Nonsense! We always knew Chequers was going to get chucked. The likes of Barnier and his compatriot Emmanuel Macron have said so. The normally supportive President of the European Council, Donald Tusk had refused to endorse it, and that’s before we get to the countless comments made by smug EU diplomats over the summer.

The revelation from this week’s summit was not that Chequers is bad, but that May and her advisers really are as naïve as we’ve long suspected. How on earth did they think the Salzburg summit would serve as anything other than a ruthless takedown of the PM’s proposal, exerting maximum pressure right before the Tory party conference? They should have been prepared to absorb the inevitable shock, not turn up in Austria with extra dynamite.

“Enough is enough, time to tell the arrogant, unelected EU bullies where to go. No British Prime Minister should be treated like this,” tweeted Nigel Farage. Quite. May was only given ten minutes to make her proposal on Wednesday, hardly appropriate at such a critical stage in an era-defining negotiation. The Remain side have now become so desperate, they’re using Macron’s gloating remarks to drum up support. Pathetic!

In today’s retaliatory speech May herself vented her disgust at the EU for slamming Chequers without a counterproposal. She should have gone a step further and hardened the line taken in yesterday’s post-summit press conference when she said, “If… it is not possible to reach a deal, then the British people can be confident that we will have done what is necessary to ensure we make a success of leaving the European Union, regardless of the terms on which we do so.”

The campaign towards a no deal must now gather greater momentum. “I believe this will go down to the wire… if we stay strong, keep the threat of No Deal on the table, then we will manage to achieve something that we actually want,” Blue Wave President Steven Woolfe told Sky News this week. “I think we shouldn’t be afraid of a free trade deal on the basis of World Trade Organisation,” said Jacob Rees-Mogg to the Express, adding:

“That is opening up trade with lots of other countries, there are opportunities to take it further and it would allow us to get on with the rest of the world sooner because it wouldn’t have an implementation period.”

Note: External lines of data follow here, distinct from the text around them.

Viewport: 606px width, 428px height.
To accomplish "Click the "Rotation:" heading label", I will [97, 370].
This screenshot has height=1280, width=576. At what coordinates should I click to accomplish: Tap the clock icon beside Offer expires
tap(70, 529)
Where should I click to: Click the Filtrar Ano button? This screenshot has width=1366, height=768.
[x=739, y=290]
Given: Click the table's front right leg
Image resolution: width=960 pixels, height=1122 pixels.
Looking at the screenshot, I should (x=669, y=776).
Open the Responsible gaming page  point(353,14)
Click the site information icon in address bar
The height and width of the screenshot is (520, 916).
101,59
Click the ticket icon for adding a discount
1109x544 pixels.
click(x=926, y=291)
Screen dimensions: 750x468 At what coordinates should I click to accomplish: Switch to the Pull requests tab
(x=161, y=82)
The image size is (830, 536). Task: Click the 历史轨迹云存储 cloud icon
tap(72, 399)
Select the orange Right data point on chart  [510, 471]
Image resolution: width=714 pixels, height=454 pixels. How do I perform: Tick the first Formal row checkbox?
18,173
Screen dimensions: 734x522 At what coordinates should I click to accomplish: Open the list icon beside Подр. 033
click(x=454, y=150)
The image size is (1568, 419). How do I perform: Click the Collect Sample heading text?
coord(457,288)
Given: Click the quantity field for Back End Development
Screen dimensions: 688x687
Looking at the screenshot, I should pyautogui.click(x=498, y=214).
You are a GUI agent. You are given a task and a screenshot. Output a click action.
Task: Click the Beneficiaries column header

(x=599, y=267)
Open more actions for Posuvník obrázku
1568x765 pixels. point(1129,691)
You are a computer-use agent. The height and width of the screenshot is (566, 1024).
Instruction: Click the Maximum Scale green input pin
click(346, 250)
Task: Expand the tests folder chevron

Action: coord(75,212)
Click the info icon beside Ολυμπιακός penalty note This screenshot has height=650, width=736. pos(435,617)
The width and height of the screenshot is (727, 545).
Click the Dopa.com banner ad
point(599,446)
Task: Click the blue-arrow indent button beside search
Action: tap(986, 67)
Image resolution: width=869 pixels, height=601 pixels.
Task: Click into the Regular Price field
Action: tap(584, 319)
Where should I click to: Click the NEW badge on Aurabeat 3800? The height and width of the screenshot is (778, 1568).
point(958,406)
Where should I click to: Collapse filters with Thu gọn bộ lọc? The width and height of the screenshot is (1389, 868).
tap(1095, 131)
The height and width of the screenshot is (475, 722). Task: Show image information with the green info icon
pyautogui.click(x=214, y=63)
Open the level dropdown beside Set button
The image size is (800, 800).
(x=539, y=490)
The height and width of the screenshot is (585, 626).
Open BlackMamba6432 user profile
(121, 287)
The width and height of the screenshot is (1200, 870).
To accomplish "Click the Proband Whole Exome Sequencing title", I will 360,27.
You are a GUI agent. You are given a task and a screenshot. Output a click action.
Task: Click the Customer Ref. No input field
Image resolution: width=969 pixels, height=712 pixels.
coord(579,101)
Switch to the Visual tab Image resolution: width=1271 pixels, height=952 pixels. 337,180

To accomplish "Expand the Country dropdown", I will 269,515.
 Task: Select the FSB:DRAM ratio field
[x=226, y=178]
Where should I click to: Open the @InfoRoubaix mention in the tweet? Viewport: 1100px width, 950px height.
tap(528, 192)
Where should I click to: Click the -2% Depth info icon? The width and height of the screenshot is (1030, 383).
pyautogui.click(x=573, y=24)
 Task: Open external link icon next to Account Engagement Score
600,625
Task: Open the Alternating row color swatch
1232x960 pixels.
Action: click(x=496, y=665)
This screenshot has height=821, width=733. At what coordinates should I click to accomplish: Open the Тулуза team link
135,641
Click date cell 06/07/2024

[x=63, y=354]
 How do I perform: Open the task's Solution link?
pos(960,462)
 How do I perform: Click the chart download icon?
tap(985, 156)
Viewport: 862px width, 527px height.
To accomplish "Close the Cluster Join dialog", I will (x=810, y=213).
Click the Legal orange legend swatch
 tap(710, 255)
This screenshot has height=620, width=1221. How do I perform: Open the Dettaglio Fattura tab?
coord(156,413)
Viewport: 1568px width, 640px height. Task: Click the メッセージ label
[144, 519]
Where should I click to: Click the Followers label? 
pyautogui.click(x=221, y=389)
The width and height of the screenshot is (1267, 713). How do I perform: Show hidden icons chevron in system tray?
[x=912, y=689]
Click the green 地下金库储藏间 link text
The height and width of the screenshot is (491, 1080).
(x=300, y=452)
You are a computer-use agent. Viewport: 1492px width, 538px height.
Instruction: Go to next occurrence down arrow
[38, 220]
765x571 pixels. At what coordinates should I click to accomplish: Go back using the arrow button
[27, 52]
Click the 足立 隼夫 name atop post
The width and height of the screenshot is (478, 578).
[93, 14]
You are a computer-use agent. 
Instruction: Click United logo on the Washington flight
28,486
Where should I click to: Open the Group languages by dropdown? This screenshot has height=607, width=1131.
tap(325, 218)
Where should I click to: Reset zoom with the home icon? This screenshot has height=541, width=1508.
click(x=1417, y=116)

Tuesday’s report by the government’s Migration Advisory Committee (MAC), may prove to be a game changer. The report draws the distinction between high-earning migrants providing a net benefit to HM Treasury and those that do not. Open borders mean it is impossible for the authorities to differentiate between the two. The report recommends a prejudicial, skills-based immigration policy. Common sense to readers of this newsletter, but as the Salzburg fiasco has demonstrated, that’s not something to be expected from the metropolitan establishment. MAC deserves huge credit for smashing the liberal consensus. You can read our breakdown here, and this rousing editorialby Westmonster’s Michael Heaver.

Following on from last week’s stunning verdict in the High Court against the pro-Remain Electoral Commission in favour of Vote Leave, the EC sheepishly announced it had failed to find Ukip at fault in its punishing investigation into suspected “impermissible donations”.

Even if the EU refuses to change, signs of positive transformation are beginning to appear at home. Chequers is dead, long live the no deal.